## BEGIN DOCUMENT PASSAGE
Papas rellenas, a Peruvian comfort food

January 28, 2020

When I was living in Peru I had several jobs that overlapped, not often affording me time enough to eat at home regularly. I ate quick simple meals at home here and there, ceviche and jalea whenever I could get out, periodically meals at my favorite hole-in-the-wall restaurant that had the most delicious seafood platters (the BEST thing about living in Peru was the seafood!), and street food quite a bit. One of my favorite go-to street foods was the papa rellena, which translates to "stuffed potato."

 

While I have always been aware that potatoes are originally from Peru and Bolivia, it had never really occurred to me that the humble papa rellena dish also has its origins in Peru as well. According to Cusco Eats, this dish was invented for soldiers during the conflict between Peru and Chile:

 

"The history of this delicious treat takes us to 1879 in the height of the War of the Pacific. Peruvian soldiers needed to march long distances ... the soldiers had to carry pre-made food...Using their ingenuity they would cook beef or other meat, prepared in a rough chop or grind, seasoned and cooked. Then they made a kind of dough with previously cooked potatoes. In the potato dough they formed a hollow in which they placed the seasoned meat. They would seal it and form the potato in thick torpedo shapes which they fried to develop a resistant skin. The fried, stuffed potatoes they then wrapped in stretches of cloth, such as kerchiefs" (Cusco Eats 2013).
## END DOCUMENT PASSAGE
## BEGIN INFORMATION SHOWN
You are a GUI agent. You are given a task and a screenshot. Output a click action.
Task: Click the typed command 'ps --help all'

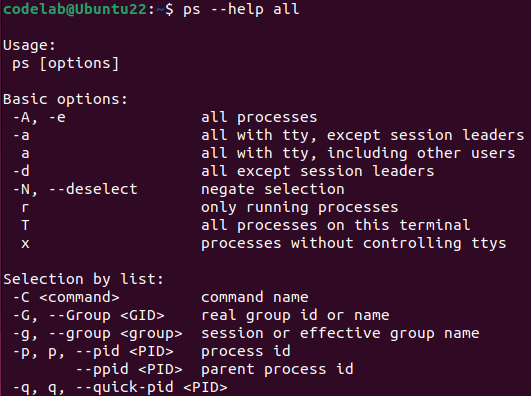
## END INFORMATION SHOWN
## EXERCISE TASK
Sum up the papas rellenas piece in two sentences. The material isn't needed here.

## IN RESPONSE
While juggling several jobs in Peru, the writer often ate street food, and a favorite was the papa rellena, or "stuffed potato." Citing Cusco Eats, the piece says the dish was invented in 1879, during the War of the Pacific, for Peruvian soldiers who fried potato dough stuffed with seasoned meat and wrapped it in cloth to carry on long marches.